> Records supplied
◇ ◇ ◇ ◇
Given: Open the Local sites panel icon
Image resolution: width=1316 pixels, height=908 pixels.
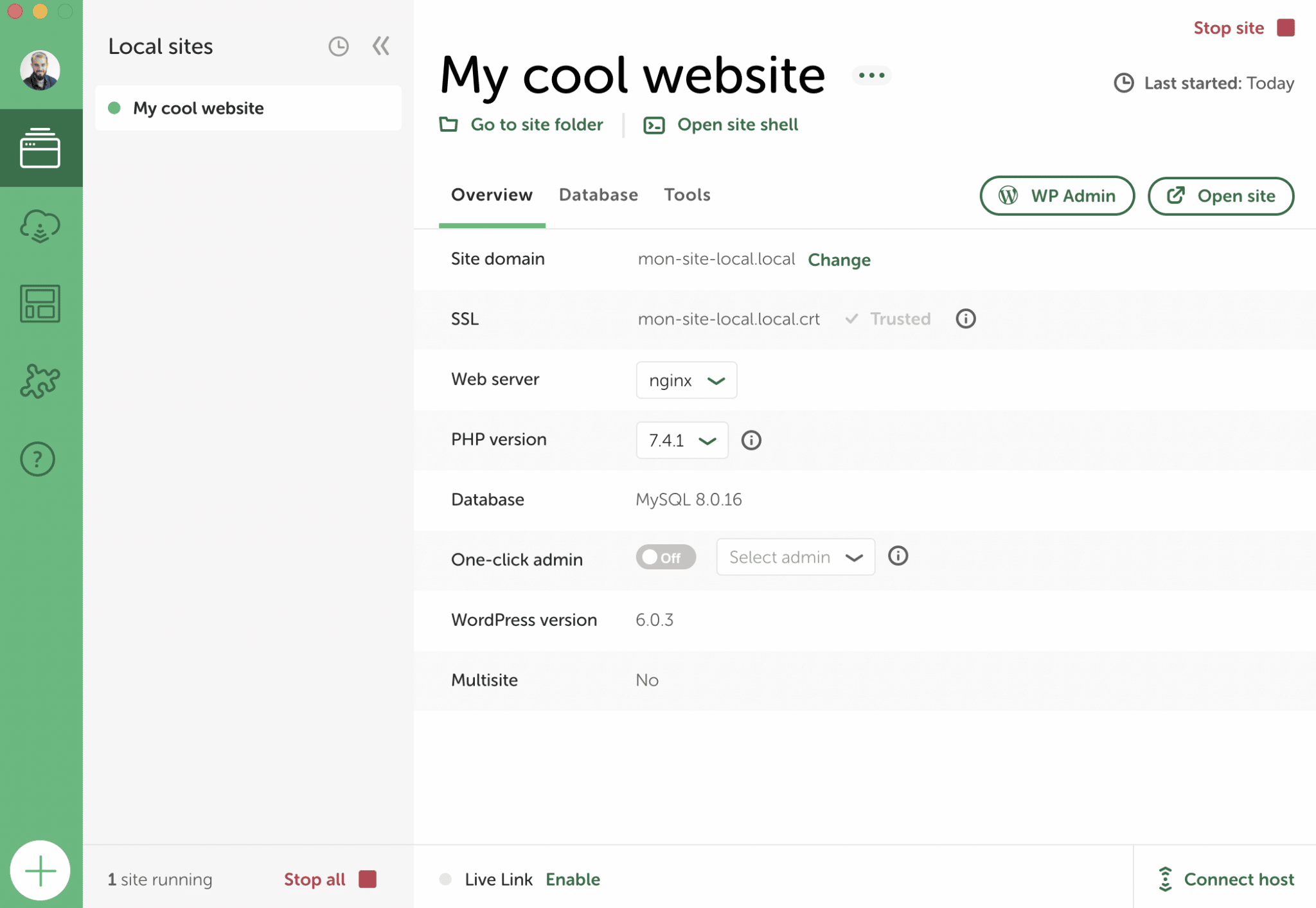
◇ ◇ ◇ ◇
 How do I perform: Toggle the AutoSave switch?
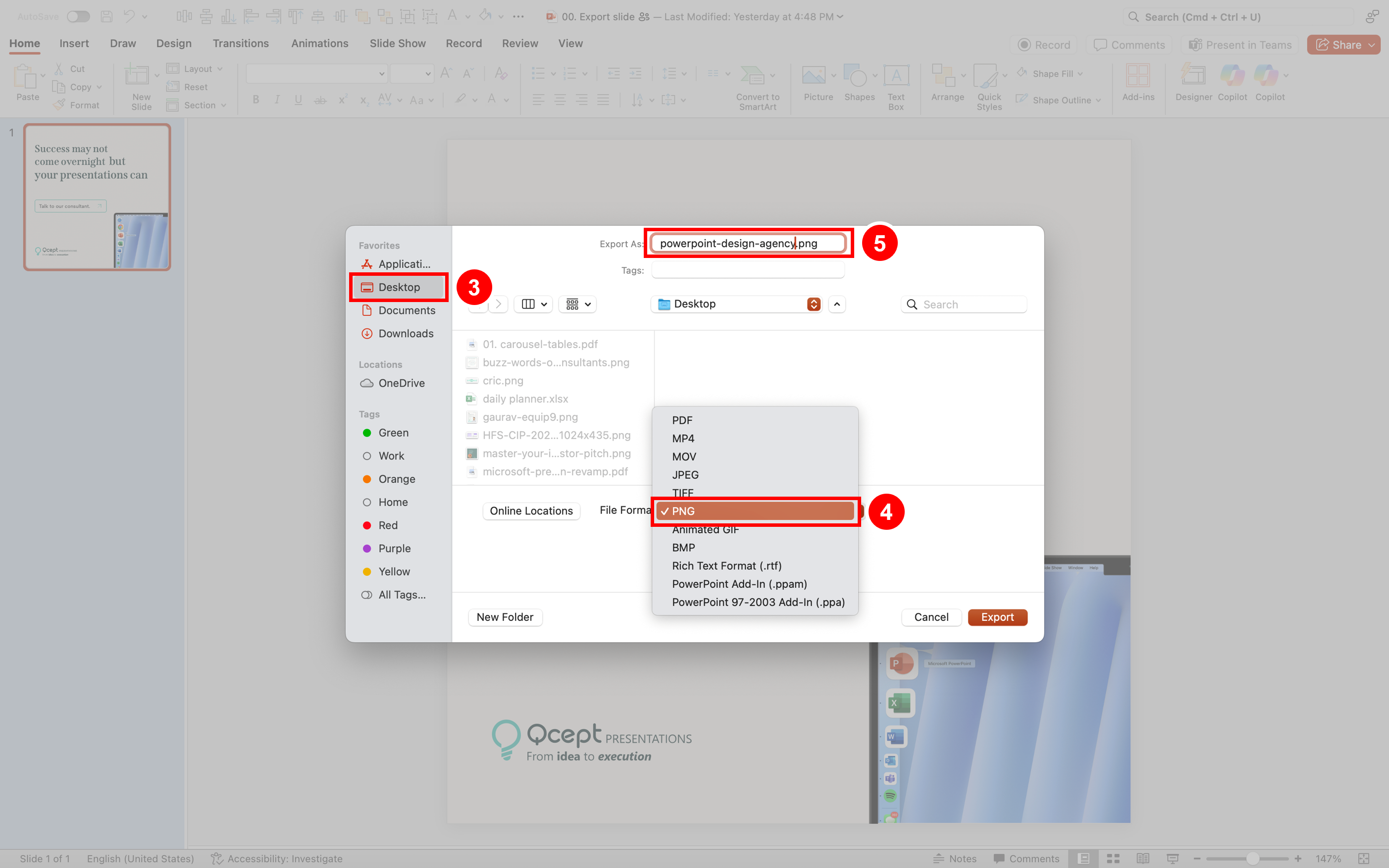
◇ ◇ ◇ ◇
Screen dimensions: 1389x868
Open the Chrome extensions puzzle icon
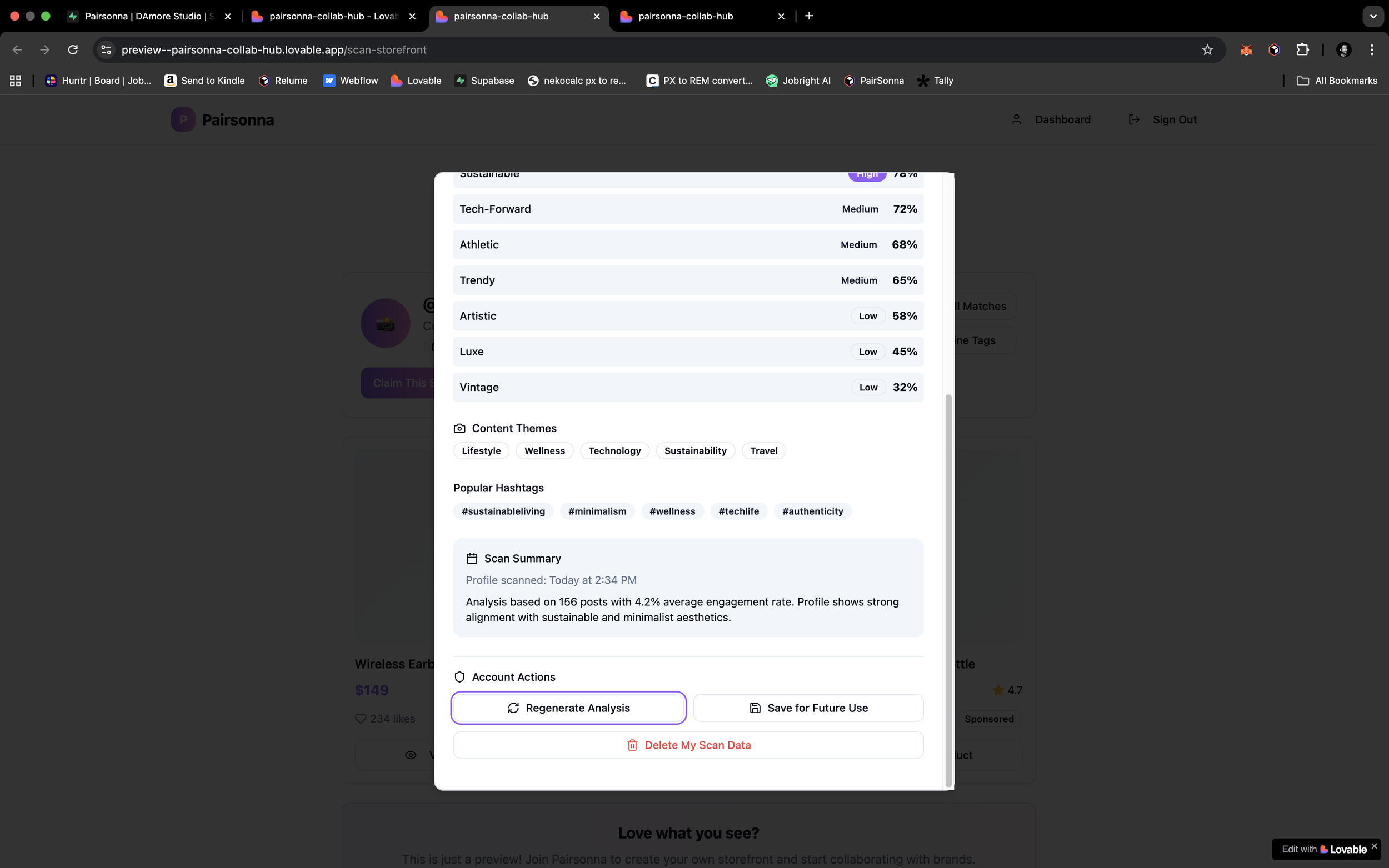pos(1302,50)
◇ ◇ ◇ ◇
> Task statement
Proceeding from the line containing "Given: Open the Local sites panel icon" through the line containing "Image resolution: width=1316", transcribe the lines above exactly, both end lines included.

> Expected output
Given: Open the Local sites panel icon
Image resolution: width=1316 pixels, height=908 pixels.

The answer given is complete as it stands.